If you torture your data too much it will confess to anything, and most often, your algorithms will make an undesired decision.
Living in a world of Big Data, it may take you several days to realise that your Artificial Intelligence (AI) code erred on a matter of public interest.
That just happened to Facebook when its algorithms flagged down President Uhuru Kenyatta’s congratulatory message on Uganda’s president Yoweri Museveni last Sunday.
The social media behemoth was forced to apologise to State House on Thursday, regretting that its algorithms failed it in an electioneering period where social media platforms are expected to protect citizens against misinformation.
“In this case, the post shared by State House Kenya featured a photo of Yoweri Museveni that had been marked as false by one of our independent fact-checking partners in December 2019. This caused our automated systems to mark the new post as fake news,” Facebook said in a statement sent to the Nation.
Matching error fixed
The company then automatically applied a label stating that “the same information was checked in another post by independent fact checkers.”
“The issue has been resolved, with the matching error fixed, we are in communication with the State House Kenya. Our goal is to protect more people from harmful content across our platforms.

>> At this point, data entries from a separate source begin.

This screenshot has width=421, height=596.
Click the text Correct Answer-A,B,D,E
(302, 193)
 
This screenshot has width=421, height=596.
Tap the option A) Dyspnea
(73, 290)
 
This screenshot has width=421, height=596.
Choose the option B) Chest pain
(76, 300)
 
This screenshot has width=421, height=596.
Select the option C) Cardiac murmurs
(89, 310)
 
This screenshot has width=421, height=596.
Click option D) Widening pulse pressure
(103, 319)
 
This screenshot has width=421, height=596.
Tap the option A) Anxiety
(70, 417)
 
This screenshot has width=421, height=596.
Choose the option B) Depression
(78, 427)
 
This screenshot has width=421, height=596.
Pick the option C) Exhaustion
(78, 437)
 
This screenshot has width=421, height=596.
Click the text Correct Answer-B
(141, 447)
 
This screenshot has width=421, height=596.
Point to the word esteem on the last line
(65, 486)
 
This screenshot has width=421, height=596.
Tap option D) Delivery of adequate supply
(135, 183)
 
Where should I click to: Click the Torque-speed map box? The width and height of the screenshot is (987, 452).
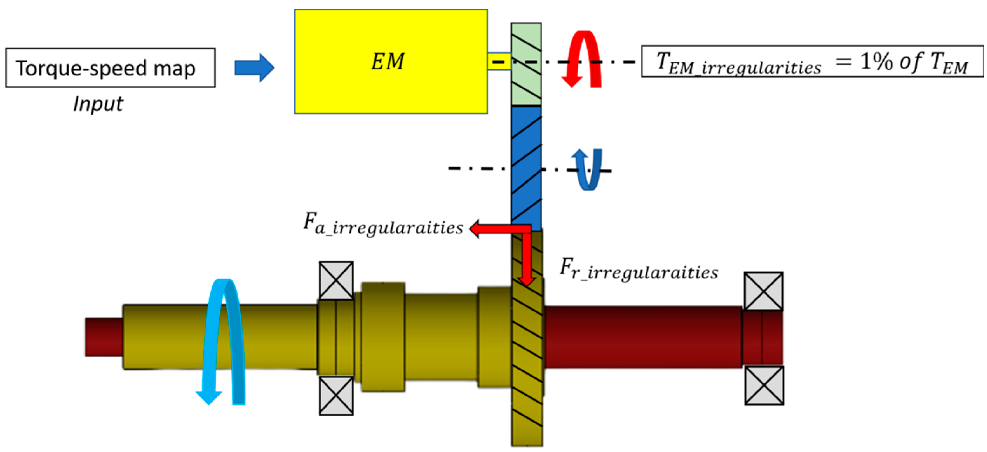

However, we know that our systems are far from perfect,” Janet Kemboi, Facebook Spokesperson in Kenya said when she spoke exclusively to the Nation.
Facebook has been using AI to kick off similarity detection processes that identify duplicates of debunked stories and reduce their distribution.
It feeds these ratings as a signal back into its machine learning model, which helps in detect potentially false items in the future and do so faster.
However, even as research on AI intensifies across the globe, achieving human capabilities is still miles away, especially in the emotional and empathetic aspect of machine learning.